Codeshares: Freud oder Leid? (Ausgabe 2016-03)

Warum Gemeinschaftsflüge für Airlines immer wichtiger werden und welche Hürden sie dabei nehmen müssen.

Das Wort Codeshare war bis vor kurzem nur Branchenleuten und allenfalls Vielfliegern ein Begriff. Seit dem Zwist zwischen deutschen Behörden auf der einen und Etihad Airways/Air Berlin auf der anderen Seite ist das Thema in aller Munde. Aber nicht nur das: Die Bedeutung der Strategie des geteilten Codes – also zwei oder mehr Airlines teilen sich einen Linienflug und bieten diesen unter einer eigenen Flugnummer an – hat enorm zugenommen. 

«Die Zahl der Codeshares ist massiv angestiegen – auch in der Schweiz», bestätigt das Bundesamt für Zivilluftfahrt (BAZL). Im Jahr 2006 habe es zwölf Fluggesellschaften gegeben, welche die Schweiz statt in Eigenoperation nur im Codeshare anboten. Im Jahr 2016 seien es bereits 22. Lufthansa biete mit 14 Partnern Flüge in die Schweiz an, Spitzenreiter Air France/KLM mit 17. 

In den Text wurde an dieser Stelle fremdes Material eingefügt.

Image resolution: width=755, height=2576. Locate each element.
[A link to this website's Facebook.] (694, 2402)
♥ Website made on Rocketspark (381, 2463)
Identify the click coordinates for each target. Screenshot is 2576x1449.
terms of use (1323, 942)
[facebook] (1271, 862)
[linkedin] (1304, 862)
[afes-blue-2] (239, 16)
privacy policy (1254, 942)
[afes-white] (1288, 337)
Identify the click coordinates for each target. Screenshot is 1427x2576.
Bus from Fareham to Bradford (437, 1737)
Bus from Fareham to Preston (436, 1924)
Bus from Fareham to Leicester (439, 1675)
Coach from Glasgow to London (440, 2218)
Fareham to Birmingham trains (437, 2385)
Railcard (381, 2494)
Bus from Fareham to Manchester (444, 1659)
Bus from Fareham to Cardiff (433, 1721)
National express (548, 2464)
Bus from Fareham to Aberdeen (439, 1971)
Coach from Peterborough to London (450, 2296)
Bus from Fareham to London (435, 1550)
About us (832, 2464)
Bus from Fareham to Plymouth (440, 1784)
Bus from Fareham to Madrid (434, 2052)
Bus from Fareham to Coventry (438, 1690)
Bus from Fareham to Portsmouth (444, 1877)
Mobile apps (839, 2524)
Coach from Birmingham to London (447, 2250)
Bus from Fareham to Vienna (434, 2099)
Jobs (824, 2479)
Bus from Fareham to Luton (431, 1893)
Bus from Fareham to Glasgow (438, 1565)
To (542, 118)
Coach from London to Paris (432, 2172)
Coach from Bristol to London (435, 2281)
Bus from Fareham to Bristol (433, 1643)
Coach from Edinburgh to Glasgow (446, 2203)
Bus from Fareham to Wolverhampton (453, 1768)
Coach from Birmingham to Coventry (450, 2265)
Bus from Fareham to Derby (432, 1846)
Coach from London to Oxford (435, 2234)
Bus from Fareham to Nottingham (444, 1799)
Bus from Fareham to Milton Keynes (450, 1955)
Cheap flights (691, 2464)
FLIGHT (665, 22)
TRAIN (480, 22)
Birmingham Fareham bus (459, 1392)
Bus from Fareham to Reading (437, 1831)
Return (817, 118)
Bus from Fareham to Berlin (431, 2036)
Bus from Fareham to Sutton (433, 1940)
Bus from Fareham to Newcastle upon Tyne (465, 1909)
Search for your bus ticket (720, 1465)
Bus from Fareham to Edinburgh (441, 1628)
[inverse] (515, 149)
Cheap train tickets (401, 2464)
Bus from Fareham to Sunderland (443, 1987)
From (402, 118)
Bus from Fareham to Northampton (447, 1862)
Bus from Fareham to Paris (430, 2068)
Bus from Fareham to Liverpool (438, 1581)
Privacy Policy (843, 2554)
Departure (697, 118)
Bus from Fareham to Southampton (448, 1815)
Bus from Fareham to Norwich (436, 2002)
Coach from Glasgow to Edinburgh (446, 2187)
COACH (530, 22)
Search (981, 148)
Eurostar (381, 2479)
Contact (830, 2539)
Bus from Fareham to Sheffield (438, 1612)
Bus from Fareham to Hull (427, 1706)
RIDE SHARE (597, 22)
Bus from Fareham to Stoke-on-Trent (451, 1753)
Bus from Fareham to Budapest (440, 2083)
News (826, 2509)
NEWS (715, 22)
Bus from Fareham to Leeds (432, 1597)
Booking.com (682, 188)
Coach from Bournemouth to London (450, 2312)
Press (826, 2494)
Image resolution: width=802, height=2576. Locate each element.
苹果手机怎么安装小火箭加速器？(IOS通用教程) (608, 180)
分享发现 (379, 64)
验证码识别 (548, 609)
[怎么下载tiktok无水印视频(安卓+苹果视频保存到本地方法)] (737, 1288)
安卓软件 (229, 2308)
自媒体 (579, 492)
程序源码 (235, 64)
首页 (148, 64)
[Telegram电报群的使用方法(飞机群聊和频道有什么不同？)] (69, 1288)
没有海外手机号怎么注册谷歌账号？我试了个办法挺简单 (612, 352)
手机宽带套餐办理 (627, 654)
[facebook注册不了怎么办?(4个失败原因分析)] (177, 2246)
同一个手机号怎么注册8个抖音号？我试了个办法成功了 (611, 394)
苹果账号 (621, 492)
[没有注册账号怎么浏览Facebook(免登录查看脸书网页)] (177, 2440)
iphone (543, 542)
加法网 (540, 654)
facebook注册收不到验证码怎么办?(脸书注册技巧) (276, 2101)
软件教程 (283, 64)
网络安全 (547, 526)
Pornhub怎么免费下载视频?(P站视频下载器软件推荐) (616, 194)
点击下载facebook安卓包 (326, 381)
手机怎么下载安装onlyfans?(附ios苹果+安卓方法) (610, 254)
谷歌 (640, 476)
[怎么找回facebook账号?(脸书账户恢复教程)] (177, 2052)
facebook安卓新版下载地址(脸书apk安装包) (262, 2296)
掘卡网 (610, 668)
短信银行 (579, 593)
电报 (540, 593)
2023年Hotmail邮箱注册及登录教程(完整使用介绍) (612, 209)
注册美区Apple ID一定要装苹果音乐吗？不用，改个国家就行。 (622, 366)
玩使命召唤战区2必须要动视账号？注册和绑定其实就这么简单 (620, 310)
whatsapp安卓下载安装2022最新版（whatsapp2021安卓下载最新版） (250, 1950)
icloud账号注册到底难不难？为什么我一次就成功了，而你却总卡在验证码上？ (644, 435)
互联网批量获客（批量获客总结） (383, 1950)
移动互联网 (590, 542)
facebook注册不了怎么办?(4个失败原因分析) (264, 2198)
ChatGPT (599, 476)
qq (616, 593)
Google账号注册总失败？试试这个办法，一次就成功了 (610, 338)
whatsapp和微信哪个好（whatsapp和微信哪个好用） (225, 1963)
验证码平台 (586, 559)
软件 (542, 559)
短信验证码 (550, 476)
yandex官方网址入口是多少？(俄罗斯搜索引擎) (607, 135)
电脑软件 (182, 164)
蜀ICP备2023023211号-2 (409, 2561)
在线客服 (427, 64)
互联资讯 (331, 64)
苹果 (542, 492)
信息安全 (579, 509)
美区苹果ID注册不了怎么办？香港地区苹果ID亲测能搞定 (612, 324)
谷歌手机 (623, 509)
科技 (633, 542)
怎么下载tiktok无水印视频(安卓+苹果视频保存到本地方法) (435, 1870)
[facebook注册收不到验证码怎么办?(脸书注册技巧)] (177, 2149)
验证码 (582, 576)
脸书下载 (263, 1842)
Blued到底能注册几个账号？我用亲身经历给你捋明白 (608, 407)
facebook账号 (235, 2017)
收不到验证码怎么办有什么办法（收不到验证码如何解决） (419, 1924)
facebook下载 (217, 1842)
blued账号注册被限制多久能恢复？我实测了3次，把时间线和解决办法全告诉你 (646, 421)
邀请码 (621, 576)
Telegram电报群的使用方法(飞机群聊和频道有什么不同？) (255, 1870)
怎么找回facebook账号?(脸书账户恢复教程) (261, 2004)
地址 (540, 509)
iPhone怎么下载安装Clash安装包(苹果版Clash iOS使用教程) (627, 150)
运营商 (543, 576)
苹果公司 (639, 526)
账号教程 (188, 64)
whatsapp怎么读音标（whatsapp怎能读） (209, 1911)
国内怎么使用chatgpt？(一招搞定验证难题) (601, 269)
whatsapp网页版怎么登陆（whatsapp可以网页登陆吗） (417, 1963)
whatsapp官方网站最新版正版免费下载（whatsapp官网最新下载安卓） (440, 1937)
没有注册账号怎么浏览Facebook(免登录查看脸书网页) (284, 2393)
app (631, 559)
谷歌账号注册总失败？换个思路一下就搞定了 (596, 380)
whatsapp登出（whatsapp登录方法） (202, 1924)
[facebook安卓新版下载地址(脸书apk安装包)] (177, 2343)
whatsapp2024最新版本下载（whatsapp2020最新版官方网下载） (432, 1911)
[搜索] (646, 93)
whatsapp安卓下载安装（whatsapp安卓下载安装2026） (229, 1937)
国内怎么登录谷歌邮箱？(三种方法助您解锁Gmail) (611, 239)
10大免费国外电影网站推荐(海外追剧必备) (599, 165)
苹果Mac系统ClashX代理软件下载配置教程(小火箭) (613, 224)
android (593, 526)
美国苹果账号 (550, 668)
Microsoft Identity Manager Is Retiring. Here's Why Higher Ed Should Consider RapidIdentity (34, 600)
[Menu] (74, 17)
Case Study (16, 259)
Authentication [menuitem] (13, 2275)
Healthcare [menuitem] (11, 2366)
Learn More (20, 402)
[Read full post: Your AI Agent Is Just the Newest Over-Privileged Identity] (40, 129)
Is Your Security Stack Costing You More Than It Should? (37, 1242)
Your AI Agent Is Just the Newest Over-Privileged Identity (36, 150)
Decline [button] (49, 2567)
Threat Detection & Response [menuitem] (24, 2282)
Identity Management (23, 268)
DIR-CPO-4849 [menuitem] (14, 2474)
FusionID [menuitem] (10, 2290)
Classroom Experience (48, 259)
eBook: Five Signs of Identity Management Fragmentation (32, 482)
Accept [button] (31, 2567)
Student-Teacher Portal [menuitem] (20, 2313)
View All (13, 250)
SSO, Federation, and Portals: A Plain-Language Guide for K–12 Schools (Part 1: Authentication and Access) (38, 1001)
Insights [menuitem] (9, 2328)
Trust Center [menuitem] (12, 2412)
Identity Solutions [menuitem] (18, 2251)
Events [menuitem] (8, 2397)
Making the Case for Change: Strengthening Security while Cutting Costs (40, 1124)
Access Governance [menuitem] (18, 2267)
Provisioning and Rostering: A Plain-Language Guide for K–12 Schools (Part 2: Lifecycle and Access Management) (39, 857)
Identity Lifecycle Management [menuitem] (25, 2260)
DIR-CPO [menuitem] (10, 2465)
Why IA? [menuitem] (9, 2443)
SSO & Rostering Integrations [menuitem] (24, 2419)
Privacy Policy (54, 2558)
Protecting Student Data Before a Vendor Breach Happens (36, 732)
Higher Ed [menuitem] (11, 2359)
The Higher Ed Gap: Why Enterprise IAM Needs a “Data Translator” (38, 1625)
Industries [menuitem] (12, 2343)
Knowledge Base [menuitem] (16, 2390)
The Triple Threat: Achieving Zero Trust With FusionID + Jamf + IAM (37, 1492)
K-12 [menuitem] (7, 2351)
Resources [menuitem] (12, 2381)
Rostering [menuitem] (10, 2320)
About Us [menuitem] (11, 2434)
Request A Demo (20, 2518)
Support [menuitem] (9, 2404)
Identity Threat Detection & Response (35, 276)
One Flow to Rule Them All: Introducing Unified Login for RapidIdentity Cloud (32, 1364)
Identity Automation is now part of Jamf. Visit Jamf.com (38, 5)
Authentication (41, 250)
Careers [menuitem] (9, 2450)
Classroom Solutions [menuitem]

«Codeshare-Verträge spielen eine bedeutende Rolle für uns», heisst es bei Swiss, die 25 Codeshare-Partner hat (darunter United Airlines, Air Canada und All Nippon Airways). Beim Ausdehnen des Streckennetzes müsse man für genug Zubringerverkehr sorgen. Und: Beide Partner können für ihre Klientel mehr Flugziele unterm eigenen Code anbieten – ein grosser Vermarktungsvorteil. Codeshare-Partner stimmen zudem Flugzeiten ab, die Passagiere können durchbuchen, ihr Gepäck durchchecken, teils werden Vielfliegerprogramme gegenseitig akzeptiert. 

Für Air Berlin (21 Codeshare-Partner) sind die Codeshares existenziell. Im Zuge des Rechtsstreits um die Gemeinschaftsflüge mit Etihad (EY) wurde bekannt, dass Air Berlin (AB) ohne diese pro Jahr Einnahmen von rund EUR 140 Mio. verlieren würde. Etwa die Hälfte der AB-Passagiere bucht auf den strittigen Strecken offenbar über Etihad.

Das Beispiel zeigt: Ganz so einfach, wie es die Airlines gerne hätten, ist es nicht. Zumindest, wenn es sich um internationale Partnerschaften handelt. In Europa benötigen Codeshares durch Luftfahrtunternehmen aus einem Drittland (ausser EU und EFTA) oder Codeshare-Flüge von und nach einem Drittland von allen beteiligten Ländern eine Bewilligung, denn jedes Land ist Herr über seine Verkehrsrechte. Nationale Aufsichtsbehörden können zudem wettbewerbsrechtliche Bedenken anmelden. Das Abkommen zwischen Deutschland und den Emiraten etwa erlaubt Etihad derzeit, mit ihren Maschinen zu vier Zielen in Deutschland zu fliegen und im Codeshare zu weiteren drei. Die beiden Staaten sind dauerhaft am Verhandeln.   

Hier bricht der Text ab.